Collected data entries
>>>

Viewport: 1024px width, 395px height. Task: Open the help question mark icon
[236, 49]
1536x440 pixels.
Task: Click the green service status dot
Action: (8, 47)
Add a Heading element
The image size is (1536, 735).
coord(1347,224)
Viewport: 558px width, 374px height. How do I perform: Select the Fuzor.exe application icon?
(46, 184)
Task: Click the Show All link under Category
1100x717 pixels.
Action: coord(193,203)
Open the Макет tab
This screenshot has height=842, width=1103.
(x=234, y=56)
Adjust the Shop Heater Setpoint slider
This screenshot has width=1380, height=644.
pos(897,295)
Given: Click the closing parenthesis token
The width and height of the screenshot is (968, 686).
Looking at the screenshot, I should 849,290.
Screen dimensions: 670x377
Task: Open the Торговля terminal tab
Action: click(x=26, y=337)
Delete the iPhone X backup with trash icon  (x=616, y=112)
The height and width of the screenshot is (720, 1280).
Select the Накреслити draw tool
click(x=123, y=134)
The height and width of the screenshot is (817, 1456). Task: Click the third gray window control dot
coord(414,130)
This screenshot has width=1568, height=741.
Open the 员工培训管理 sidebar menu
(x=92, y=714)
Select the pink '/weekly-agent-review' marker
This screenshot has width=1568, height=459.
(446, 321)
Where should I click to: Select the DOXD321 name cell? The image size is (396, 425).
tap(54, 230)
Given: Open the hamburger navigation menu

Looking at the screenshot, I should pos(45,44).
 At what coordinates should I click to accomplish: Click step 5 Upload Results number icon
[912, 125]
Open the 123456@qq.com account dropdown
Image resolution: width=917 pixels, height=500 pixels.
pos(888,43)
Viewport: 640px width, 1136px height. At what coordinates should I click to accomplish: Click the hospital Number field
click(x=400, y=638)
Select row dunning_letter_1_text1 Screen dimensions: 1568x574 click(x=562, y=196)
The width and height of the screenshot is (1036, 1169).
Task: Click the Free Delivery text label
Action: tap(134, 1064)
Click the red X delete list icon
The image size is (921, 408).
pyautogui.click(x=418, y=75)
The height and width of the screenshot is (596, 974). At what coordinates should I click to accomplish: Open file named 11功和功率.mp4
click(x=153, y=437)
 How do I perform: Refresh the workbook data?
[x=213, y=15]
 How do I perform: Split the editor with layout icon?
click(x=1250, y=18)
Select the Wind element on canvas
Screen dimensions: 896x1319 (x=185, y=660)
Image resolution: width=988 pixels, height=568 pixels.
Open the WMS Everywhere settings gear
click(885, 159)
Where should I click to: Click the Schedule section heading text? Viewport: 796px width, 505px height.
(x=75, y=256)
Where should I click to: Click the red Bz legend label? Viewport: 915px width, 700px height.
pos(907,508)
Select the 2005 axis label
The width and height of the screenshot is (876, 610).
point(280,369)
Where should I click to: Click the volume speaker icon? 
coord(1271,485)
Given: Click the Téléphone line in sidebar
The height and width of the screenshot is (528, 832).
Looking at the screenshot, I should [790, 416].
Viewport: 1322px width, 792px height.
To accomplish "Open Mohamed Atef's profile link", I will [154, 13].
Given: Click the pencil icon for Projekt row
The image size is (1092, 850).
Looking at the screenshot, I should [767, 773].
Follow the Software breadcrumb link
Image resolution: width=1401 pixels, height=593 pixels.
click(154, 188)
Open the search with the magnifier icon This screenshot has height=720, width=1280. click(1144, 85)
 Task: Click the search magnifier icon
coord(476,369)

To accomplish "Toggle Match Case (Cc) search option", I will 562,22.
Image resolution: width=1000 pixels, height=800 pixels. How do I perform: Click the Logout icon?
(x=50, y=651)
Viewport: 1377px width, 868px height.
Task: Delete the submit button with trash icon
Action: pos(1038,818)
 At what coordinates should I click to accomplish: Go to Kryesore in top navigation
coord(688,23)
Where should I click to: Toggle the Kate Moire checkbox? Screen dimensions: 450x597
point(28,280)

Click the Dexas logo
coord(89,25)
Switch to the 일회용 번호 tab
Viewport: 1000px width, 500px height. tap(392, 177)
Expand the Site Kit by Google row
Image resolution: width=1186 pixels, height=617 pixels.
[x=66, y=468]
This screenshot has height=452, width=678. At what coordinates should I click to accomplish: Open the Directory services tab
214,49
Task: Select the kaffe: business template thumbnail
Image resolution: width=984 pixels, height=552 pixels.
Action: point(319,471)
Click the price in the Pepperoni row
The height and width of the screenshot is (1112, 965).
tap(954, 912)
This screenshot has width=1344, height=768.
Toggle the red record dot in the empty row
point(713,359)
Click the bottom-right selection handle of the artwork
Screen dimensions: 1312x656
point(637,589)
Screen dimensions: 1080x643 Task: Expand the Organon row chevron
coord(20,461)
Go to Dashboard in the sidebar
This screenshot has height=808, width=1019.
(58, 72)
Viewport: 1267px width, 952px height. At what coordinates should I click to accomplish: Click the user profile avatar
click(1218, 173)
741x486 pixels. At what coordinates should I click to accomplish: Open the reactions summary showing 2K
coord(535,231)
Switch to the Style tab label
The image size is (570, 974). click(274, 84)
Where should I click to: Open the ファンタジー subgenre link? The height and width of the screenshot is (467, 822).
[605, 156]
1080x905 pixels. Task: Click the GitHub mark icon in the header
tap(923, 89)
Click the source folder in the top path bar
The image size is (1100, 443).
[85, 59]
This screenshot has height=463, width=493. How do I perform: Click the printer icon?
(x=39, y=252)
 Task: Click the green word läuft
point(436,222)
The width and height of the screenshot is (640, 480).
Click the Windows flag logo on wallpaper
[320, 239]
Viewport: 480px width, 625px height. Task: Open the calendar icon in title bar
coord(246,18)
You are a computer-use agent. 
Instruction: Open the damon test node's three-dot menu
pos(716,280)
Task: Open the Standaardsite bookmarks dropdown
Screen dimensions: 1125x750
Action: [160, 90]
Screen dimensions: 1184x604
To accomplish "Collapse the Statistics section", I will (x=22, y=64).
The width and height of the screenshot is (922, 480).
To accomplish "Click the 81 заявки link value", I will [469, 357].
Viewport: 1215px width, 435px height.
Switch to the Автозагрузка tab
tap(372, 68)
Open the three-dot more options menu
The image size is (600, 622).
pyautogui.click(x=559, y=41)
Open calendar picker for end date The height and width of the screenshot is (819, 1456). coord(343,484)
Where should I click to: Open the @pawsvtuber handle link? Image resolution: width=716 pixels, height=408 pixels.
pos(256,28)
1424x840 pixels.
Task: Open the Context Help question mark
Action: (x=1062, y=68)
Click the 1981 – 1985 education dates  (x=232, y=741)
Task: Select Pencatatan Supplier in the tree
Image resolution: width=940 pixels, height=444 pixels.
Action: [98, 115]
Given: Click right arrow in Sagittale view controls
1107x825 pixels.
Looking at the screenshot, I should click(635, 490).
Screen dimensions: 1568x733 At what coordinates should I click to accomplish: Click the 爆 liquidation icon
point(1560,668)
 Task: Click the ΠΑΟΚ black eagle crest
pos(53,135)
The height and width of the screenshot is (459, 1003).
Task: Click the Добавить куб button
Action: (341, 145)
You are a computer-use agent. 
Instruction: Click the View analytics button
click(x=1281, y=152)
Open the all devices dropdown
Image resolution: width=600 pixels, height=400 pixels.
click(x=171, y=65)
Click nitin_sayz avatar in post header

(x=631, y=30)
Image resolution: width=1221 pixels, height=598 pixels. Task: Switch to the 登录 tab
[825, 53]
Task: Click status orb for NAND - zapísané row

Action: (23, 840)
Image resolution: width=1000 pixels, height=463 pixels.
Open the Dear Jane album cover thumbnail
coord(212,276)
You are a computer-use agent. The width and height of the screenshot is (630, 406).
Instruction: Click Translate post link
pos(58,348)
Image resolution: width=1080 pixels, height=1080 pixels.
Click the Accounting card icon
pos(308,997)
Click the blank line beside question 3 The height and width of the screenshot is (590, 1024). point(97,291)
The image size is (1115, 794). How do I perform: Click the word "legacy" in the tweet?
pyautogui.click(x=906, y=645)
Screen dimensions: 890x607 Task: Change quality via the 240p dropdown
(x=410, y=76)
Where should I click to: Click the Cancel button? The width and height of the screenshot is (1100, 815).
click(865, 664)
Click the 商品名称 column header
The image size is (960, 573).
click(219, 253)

<<<

*WORK INSTRUCTIONS*
Once you reach the line that holds "Click the 商品名称 column header", print it and every line after it through the end of the records, word for word.

*EXERCISE RESPONSE*
Click the 商品名称 column header
The image size is (960, 573).
click(219, 253)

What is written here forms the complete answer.